╔══

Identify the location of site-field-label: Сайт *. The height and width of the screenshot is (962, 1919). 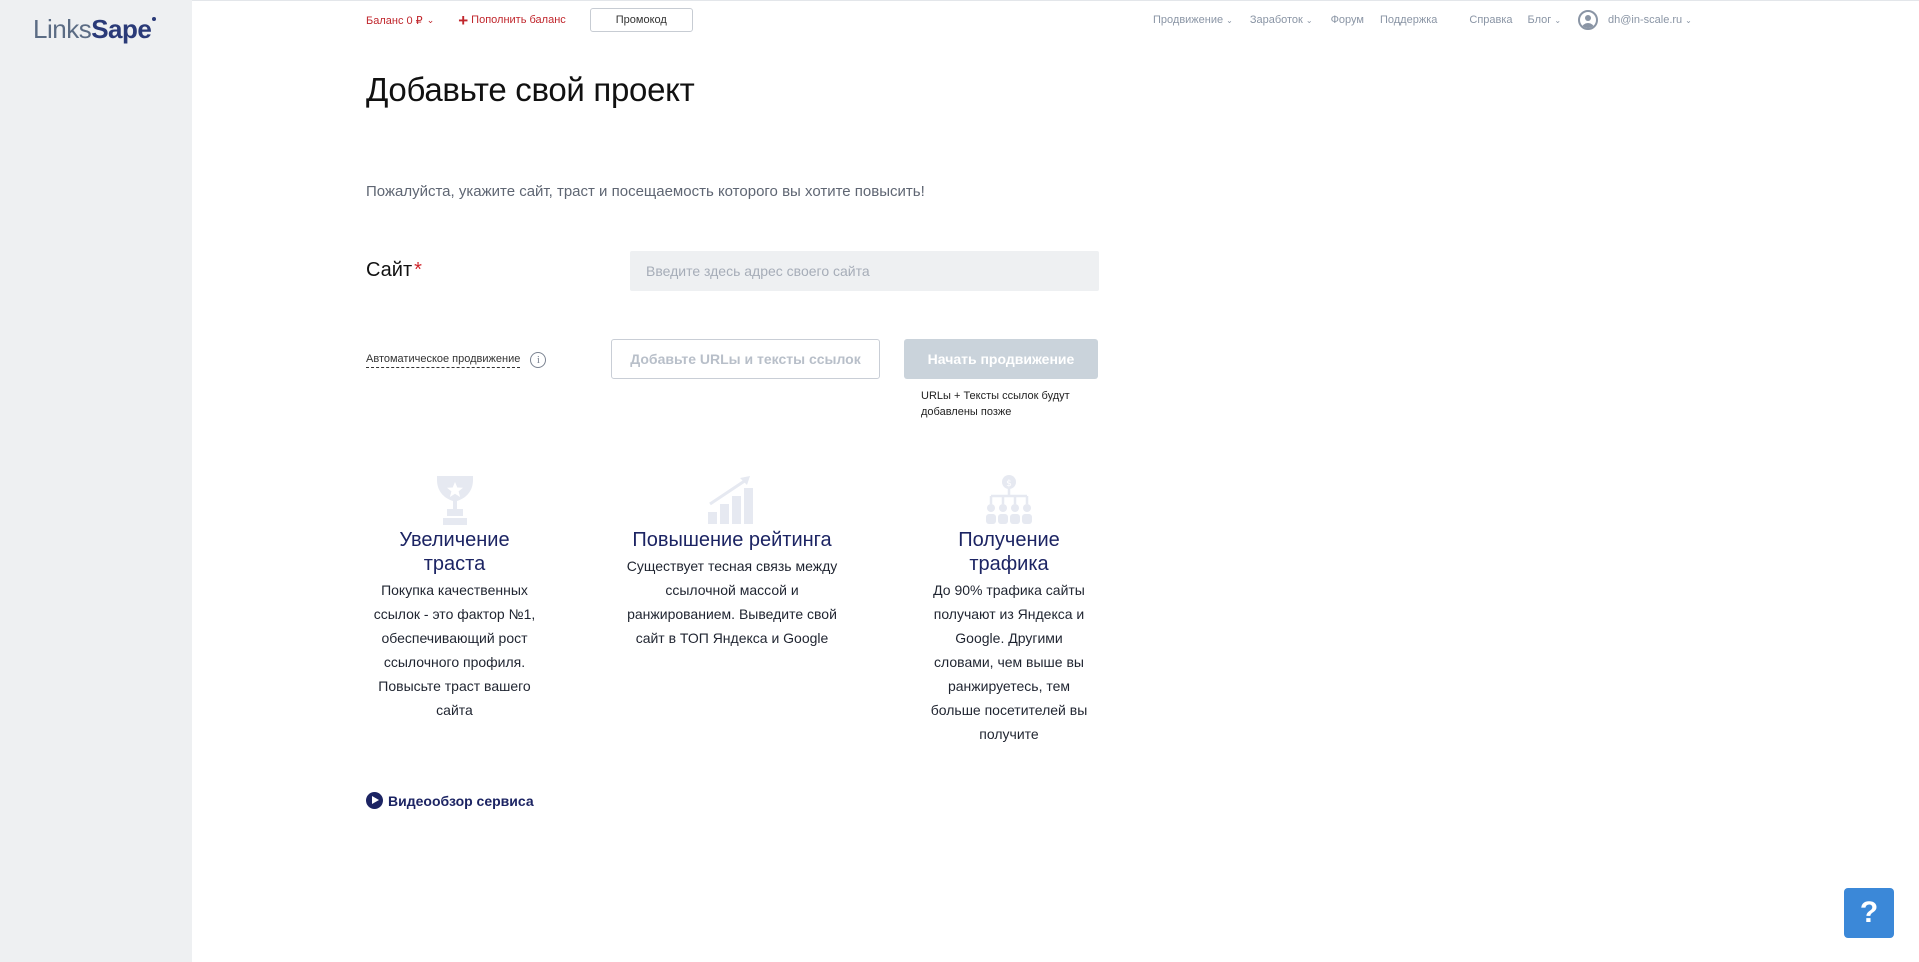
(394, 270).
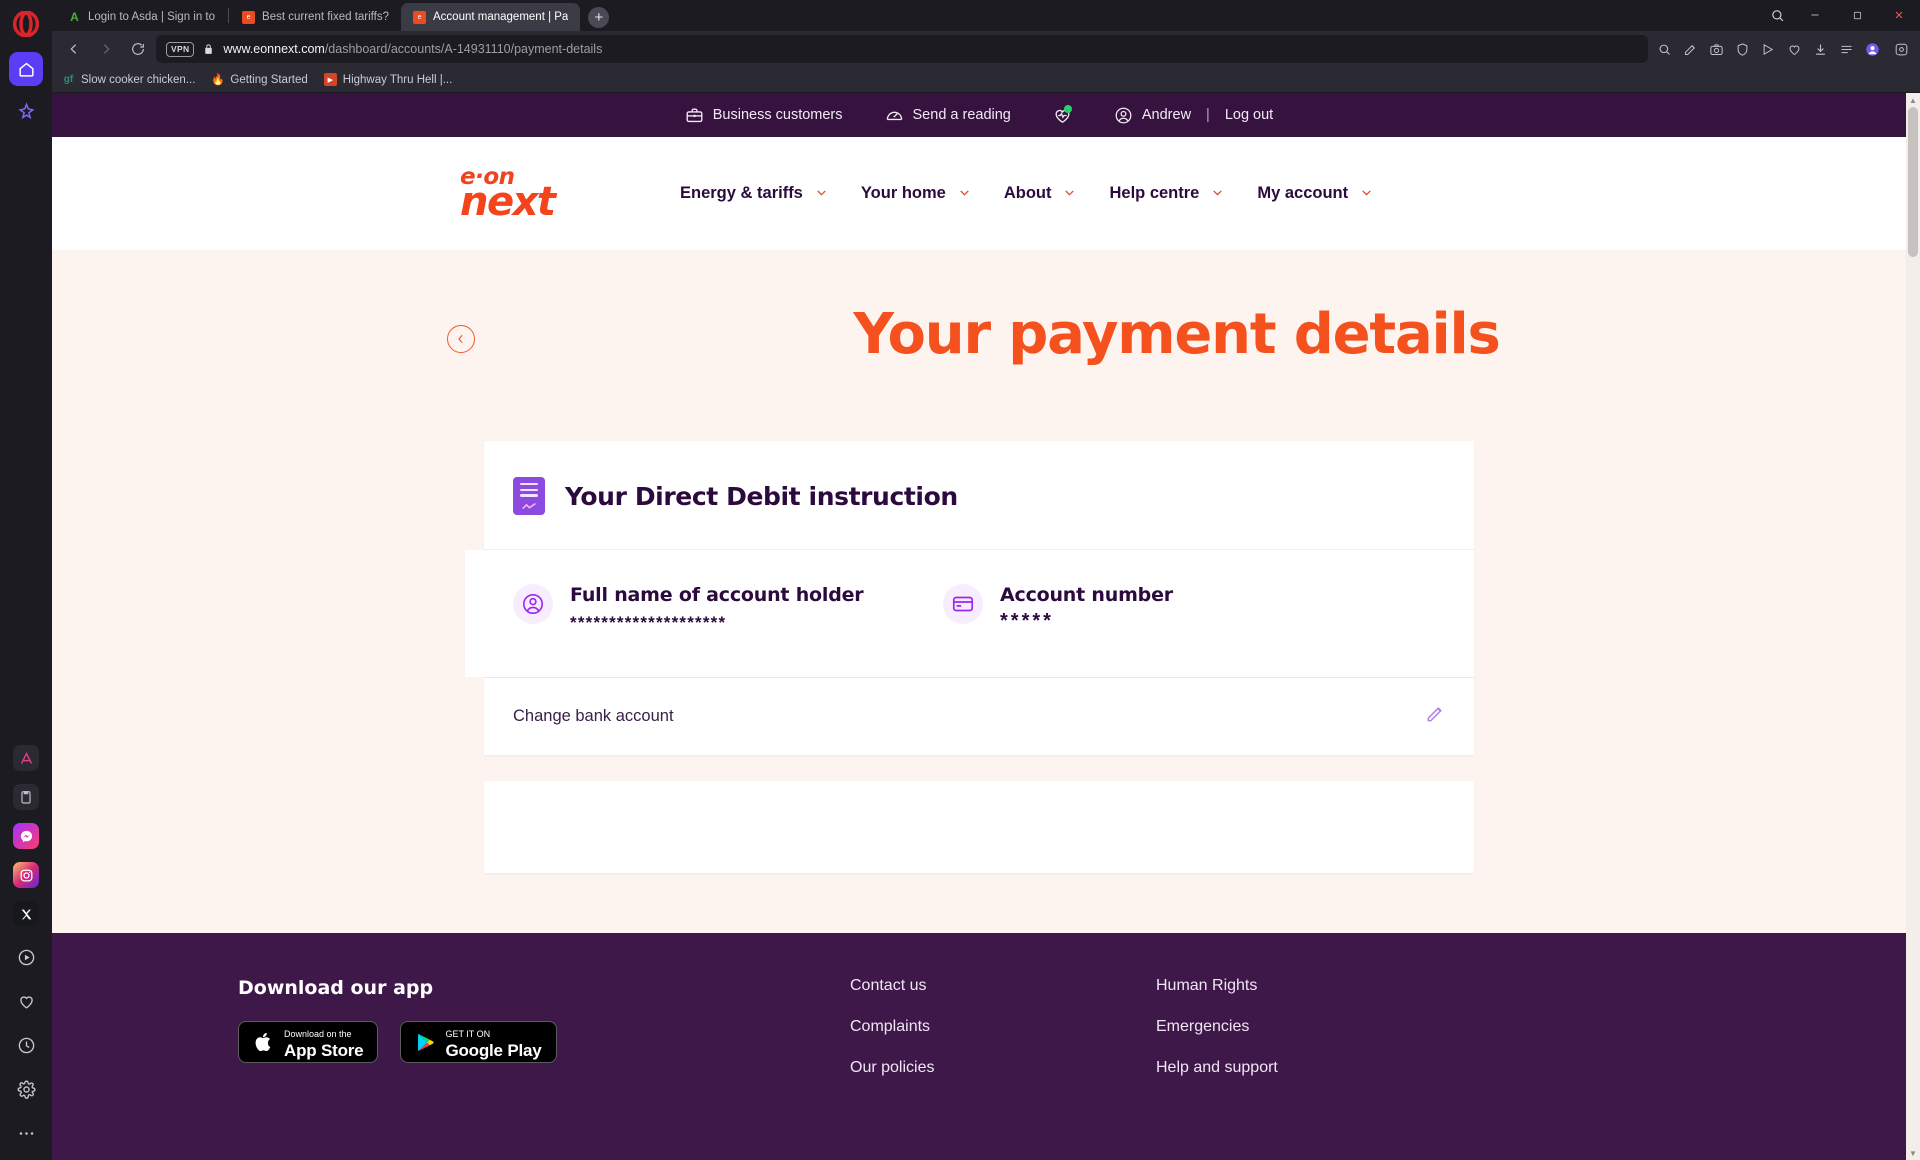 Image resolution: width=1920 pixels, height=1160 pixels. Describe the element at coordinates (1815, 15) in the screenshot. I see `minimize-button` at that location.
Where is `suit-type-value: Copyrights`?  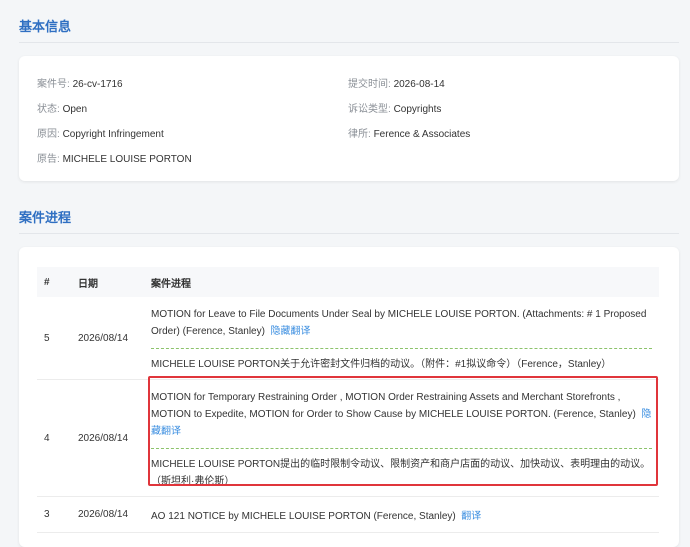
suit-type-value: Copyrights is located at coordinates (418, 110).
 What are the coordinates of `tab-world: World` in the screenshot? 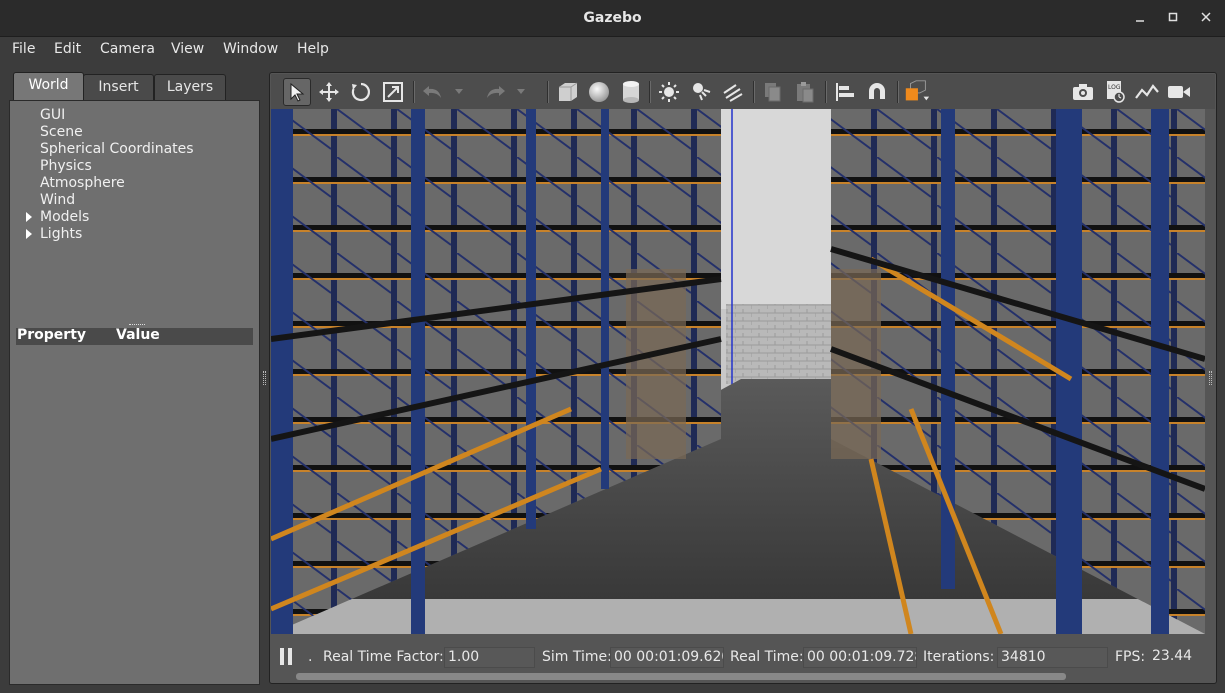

╚══

## WORK TO COMPLETE
Write out all of the material above word for word, leaving the pictures out.

## RESPONSE AREA
Identify the location of site-field-label: Сайт *. The height and width of the screenshot is (962, 1919). 
(394, 270).
 Image resolution: width=1920 pixels, height=1160 pixels. Describe the element at coordinates (1815, 15) in the screenshot. I see `minimize-button` at that location.
Where is `suit-type-value: Copyrights`?  
suit-type-value: Copyrights is located at coordinates (418, 110).
 What are the coordinates of `tab-world: World` in the screenshot? 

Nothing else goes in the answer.